The neural network device may repeatedly generate chemical structures through the above-described process until a chemical structure having a property value close to a target property value (e.g., "emission wavelength: 350 nm") is generated.
In particular, the neural network device may compare the property value for the new chemical structure with a target property value, and when the property value for the new chemical structure is less than the target property value, regenerate the new chemical structure by changing the pixel values of the expression region of the reference image and/or the pixel values around the expression region.
When the property value of the new chemical structure generated through the above-described process is equal to or greater than the target property value, the neural network device may store the generated new chemical structure in the memory.
According to the above embodiments, the trained neural network can be interpreted to unambiguously (specialize) local structures expressing the nature of the chemical structure. In addition, by changing the well-defined local structure, new chemical structures with improved properties can be created.
Further, the foregoing embodiments may be embodied in the form of a recording medium storing instructions executable by a computer, such as program modules, executed by a computer. Computer readable media can be any recording media that can be accessed by the computer and can include both volatile and nonvolatile media, and removable and non-removable media. Additionally, the computer-readable media may include computer storage media and communication media. Computer storage media includes volatile and nonvolatile, removable and non-removable media implemented in any method or technology for storage of information such as computer readable instructions, data structures, program modules or other data. The communication media includes computer readable instructions, data structures, program modules, or other data in a modulated data signal or other transport mechanism and may include any transmission media.
In addition, throughout the specification, the term "unit" may be a hardware component such as a processor or a circuit and/or a software component executed by a hardware component such as a processor.
The above description of the present disclosure is provided for the purpose of illustration, and it will be understood by those skilled in the art that various changes and modifications may be made without changing the technical concept and essential features of the present disclosure. It is therefore to be understood that the foregoing illustrative embodiments are illustrative in all respects and not restrictive of the disclosure. For example, components described as a single type may be implemented in a distributed manner. Also, components described as distributed may be implemented in a combined manner.

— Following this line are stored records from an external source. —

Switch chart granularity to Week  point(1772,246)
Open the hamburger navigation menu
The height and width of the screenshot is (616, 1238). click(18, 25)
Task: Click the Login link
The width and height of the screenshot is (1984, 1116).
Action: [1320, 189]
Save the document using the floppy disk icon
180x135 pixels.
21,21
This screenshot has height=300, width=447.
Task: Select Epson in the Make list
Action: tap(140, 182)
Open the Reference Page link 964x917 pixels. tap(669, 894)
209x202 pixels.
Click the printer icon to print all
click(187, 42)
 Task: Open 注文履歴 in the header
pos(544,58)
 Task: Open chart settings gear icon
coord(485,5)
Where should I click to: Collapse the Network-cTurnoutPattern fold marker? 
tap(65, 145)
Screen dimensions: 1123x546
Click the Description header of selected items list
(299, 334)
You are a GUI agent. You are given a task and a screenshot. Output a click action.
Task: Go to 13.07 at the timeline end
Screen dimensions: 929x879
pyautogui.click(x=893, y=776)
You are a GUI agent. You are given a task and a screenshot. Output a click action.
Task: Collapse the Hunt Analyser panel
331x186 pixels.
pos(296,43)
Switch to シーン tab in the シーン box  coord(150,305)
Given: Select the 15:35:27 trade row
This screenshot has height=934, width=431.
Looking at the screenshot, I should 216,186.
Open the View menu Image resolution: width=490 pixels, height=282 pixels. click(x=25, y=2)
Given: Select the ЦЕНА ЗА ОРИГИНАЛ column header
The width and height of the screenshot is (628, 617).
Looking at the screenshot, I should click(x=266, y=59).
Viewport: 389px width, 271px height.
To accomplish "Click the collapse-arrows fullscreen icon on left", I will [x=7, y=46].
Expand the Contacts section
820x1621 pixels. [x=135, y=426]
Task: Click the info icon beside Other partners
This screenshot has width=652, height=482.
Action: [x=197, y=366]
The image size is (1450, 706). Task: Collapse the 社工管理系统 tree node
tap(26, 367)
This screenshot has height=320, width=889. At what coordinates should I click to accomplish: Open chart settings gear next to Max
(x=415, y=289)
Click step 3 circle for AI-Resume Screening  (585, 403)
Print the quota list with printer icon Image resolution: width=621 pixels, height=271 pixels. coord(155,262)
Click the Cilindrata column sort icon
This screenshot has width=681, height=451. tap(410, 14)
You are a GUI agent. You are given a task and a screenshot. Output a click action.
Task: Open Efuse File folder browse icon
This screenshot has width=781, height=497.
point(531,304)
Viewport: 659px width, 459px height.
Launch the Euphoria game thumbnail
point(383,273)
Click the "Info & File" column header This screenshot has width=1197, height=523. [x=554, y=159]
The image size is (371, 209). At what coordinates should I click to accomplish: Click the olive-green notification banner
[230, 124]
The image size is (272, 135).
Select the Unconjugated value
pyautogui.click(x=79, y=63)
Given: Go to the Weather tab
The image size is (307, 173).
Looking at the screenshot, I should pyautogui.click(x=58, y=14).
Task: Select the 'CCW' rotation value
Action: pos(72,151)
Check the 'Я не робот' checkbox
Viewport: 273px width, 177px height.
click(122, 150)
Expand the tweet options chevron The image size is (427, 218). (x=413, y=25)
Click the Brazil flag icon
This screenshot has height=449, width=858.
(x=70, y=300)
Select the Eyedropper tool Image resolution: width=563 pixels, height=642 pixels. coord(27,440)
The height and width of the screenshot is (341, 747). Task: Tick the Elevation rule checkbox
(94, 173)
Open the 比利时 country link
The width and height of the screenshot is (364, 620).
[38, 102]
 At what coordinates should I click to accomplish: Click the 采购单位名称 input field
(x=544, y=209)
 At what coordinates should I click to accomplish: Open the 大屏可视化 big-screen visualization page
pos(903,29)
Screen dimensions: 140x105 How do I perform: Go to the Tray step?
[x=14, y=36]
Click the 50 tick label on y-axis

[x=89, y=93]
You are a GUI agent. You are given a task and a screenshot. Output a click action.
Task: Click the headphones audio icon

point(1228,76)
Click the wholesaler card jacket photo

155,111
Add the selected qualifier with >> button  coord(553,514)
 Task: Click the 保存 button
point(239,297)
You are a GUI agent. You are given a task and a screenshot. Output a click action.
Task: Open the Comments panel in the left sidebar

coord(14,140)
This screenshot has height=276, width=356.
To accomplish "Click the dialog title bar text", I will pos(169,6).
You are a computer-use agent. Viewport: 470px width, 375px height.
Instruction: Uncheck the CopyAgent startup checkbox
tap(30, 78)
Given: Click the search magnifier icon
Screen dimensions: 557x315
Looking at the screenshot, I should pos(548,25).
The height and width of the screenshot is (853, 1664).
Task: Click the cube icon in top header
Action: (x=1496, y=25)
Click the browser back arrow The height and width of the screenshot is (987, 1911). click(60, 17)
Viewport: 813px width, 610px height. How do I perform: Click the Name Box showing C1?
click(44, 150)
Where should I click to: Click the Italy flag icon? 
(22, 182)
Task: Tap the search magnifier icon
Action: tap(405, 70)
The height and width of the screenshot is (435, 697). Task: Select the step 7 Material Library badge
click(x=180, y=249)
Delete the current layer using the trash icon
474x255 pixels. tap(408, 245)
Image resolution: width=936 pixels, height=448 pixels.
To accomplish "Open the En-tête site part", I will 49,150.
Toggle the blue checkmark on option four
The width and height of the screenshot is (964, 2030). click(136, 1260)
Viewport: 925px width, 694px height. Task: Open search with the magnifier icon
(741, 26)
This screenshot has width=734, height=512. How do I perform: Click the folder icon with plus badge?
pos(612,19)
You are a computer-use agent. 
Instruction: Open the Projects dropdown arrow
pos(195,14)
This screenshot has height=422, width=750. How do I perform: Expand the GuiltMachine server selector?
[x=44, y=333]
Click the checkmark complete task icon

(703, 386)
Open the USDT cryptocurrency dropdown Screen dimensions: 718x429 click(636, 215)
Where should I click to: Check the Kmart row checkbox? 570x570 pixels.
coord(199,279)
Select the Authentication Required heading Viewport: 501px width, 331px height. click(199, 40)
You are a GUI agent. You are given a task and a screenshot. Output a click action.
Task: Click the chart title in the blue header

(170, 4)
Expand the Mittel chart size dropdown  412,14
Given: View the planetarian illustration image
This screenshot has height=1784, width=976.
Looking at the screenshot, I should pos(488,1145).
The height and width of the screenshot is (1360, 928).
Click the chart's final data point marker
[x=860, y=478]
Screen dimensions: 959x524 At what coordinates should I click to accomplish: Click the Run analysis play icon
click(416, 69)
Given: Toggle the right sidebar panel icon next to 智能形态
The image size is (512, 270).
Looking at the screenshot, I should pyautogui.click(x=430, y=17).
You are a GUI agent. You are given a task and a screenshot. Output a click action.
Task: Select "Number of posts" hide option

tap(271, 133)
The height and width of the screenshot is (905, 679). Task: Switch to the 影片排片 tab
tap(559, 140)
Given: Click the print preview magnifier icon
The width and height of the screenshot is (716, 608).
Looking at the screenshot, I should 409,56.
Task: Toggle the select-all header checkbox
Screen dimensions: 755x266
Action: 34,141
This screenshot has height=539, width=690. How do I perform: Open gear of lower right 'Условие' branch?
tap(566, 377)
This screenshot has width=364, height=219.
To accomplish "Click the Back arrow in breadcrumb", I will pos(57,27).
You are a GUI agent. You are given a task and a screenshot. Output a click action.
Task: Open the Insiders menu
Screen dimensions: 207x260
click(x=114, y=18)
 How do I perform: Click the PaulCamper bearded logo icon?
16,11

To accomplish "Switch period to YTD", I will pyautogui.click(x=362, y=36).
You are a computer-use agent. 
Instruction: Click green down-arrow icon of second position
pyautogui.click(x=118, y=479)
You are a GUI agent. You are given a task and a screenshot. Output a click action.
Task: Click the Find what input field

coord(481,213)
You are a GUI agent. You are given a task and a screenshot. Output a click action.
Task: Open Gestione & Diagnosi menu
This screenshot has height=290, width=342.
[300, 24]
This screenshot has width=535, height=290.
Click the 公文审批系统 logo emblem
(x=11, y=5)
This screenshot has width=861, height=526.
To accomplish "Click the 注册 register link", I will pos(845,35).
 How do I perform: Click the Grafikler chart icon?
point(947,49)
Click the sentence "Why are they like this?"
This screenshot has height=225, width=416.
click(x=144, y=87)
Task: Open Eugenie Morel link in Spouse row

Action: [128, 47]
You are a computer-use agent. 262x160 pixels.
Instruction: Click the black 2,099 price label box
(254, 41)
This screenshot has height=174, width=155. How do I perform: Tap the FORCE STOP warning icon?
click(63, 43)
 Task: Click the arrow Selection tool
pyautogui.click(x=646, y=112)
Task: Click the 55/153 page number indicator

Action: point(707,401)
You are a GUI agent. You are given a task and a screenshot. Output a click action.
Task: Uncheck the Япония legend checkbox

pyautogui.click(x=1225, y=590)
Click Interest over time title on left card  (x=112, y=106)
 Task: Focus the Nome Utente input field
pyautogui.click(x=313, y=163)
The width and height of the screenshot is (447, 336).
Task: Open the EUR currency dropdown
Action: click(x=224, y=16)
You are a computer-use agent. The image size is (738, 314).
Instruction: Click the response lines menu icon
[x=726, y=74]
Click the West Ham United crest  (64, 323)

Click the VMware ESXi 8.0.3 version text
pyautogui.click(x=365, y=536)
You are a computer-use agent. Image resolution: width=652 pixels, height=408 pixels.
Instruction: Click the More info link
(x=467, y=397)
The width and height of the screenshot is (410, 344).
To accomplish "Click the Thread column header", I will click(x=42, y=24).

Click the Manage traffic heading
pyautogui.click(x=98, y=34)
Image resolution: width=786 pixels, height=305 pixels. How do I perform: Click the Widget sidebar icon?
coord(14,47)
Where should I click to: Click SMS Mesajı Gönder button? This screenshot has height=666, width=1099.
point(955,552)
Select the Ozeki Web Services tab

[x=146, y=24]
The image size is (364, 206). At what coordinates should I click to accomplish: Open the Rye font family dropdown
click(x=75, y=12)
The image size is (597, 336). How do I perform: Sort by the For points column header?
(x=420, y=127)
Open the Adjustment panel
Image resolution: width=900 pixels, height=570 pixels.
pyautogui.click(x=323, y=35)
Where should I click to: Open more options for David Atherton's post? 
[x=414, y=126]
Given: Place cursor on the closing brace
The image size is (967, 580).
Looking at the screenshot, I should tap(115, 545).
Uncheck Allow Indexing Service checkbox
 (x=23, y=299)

It is to be understood that the embodiments described herein are to be considered in a descriptive sense only and not for purposes of limitation. Descriptions of features or aspects in various embodiments should typically be considered as available for other similar features or aspects in other embodiments.
Although one or more embodiments have been described with reference to the accompanying drawings, it will be understood by those of ordinary skill in the art that various changes in form and details may be made therein without departing from the spirit and scope as defined by the following claims.